Give the number of lines below that contain the word "blue", and nothing else.

### Working data
>>>>

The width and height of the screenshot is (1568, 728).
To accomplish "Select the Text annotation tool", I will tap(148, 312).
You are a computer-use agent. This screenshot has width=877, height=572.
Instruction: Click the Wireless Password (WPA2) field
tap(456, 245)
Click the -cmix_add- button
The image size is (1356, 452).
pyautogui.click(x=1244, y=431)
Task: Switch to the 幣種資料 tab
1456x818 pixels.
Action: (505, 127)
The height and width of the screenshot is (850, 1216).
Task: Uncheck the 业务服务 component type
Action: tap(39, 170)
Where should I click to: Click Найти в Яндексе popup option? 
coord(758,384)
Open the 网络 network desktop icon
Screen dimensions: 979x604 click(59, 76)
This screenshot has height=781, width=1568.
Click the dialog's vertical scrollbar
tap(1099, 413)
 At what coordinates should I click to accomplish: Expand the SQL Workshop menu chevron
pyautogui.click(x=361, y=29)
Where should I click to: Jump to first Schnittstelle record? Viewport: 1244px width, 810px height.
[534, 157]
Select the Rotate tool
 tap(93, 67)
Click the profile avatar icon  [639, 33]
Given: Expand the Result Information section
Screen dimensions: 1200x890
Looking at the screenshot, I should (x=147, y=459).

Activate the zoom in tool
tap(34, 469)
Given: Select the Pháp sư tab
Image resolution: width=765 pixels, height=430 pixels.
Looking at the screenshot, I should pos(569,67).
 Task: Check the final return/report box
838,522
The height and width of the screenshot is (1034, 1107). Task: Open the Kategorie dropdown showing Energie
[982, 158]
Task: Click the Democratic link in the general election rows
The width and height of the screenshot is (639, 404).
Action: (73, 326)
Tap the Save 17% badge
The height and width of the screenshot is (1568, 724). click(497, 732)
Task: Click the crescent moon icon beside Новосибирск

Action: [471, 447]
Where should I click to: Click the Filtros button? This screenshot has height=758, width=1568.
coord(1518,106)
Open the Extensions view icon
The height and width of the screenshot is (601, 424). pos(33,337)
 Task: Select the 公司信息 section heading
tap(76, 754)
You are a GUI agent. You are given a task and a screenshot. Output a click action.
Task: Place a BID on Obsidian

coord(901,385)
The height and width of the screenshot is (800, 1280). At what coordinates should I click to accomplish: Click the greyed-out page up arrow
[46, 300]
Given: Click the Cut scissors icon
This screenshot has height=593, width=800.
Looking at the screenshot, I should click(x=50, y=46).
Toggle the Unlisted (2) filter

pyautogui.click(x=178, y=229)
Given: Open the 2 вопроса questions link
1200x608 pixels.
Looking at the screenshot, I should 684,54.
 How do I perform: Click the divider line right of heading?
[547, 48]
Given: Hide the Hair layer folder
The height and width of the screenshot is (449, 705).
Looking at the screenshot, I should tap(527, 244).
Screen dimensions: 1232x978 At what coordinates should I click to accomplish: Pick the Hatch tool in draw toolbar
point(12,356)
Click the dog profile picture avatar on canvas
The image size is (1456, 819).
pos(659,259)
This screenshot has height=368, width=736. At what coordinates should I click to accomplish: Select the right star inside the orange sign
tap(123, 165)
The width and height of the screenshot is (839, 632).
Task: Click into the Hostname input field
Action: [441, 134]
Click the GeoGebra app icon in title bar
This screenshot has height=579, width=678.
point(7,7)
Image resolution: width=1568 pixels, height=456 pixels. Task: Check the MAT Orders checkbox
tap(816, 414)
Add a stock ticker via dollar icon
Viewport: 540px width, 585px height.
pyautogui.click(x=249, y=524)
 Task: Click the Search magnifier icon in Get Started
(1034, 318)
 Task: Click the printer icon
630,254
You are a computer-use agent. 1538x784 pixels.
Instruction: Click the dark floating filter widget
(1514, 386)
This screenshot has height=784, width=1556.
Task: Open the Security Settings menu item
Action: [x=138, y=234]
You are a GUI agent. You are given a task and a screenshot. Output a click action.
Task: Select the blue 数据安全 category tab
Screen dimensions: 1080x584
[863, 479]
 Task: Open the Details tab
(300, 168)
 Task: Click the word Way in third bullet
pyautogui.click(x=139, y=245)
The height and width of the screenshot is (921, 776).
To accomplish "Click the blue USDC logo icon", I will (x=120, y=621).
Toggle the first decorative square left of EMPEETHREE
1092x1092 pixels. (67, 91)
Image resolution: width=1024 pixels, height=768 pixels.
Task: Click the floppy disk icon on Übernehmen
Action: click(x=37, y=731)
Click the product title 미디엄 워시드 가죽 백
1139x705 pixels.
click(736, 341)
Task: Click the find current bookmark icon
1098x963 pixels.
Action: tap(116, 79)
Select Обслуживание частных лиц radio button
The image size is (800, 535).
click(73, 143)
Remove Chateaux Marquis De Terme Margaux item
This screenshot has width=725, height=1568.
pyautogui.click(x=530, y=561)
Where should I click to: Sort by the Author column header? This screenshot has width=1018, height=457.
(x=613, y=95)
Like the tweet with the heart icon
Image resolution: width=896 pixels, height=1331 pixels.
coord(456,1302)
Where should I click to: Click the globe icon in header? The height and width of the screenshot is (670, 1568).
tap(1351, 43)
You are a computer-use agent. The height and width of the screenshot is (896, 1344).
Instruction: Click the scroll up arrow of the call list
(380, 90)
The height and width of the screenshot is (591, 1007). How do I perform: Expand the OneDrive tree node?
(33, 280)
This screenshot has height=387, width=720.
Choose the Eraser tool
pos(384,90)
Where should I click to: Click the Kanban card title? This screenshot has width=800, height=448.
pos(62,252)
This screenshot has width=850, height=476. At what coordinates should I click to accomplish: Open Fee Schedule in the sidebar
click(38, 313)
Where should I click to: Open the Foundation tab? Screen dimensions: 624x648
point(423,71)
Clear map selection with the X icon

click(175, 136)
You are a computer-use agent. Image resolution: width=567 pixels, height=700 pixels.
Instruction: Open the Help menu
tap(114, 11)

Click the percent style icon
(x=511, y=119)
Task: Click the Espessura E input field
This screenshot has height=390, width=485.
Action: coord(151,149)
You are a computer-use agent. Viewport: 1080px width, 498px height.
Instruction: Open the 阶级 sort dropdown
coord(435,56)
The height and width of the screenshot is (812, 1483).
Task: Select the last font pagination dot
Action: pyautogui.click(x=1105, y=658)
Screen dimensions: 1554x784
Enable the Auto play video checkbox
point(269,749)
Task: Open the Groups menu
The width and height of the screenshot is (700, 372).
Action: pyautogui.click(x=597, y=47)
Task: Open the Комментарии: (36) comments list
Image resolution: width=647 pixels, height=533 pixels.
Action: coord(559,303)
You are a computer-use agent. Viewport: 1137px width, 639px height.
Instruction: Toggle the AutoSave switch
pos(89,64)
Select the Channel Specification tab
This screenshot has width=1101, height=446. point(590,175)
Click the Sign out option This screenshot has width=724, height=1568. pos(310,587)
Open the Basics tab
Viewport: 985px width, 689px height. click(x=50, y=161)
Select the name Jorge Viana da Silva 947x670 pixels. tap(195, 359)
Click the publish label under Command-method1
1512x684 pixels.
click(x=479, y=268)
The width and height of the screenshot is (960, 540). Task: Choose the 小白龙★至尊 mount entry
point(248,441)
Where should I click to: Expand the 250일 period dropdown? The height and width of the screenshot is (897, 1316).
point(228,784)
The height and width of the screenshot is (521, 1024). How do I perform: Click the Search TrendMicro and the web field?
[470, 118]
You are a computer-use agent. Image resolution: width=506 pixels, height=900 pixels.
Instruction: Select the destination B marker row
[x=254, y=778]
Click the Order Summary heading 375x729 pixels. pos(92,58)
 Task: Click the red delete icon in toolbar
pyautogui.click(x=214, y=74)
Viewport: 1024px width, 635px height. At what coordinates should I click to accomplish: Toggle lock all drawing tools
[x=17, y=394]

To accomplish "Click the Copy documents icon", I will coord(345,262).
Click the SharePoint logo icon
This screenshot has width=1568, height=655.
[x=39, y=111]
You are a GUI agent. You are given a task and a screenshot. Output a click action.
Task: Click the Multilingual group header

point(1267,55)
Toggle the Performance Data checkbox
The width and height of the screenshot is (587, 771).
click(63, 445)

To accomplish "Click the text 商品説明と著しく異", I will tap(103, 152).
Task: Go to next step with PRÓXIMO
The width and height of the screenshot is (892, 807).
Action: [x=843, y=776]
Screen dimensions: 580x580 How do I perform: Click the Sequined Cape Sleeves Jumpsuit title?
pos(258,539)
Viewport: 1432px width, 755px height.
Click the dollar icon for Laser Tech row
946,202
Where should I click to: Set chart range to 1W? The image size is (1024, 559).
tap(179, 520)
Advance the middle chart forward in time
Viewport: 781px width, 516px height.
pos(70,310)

<<<<

### Reply
2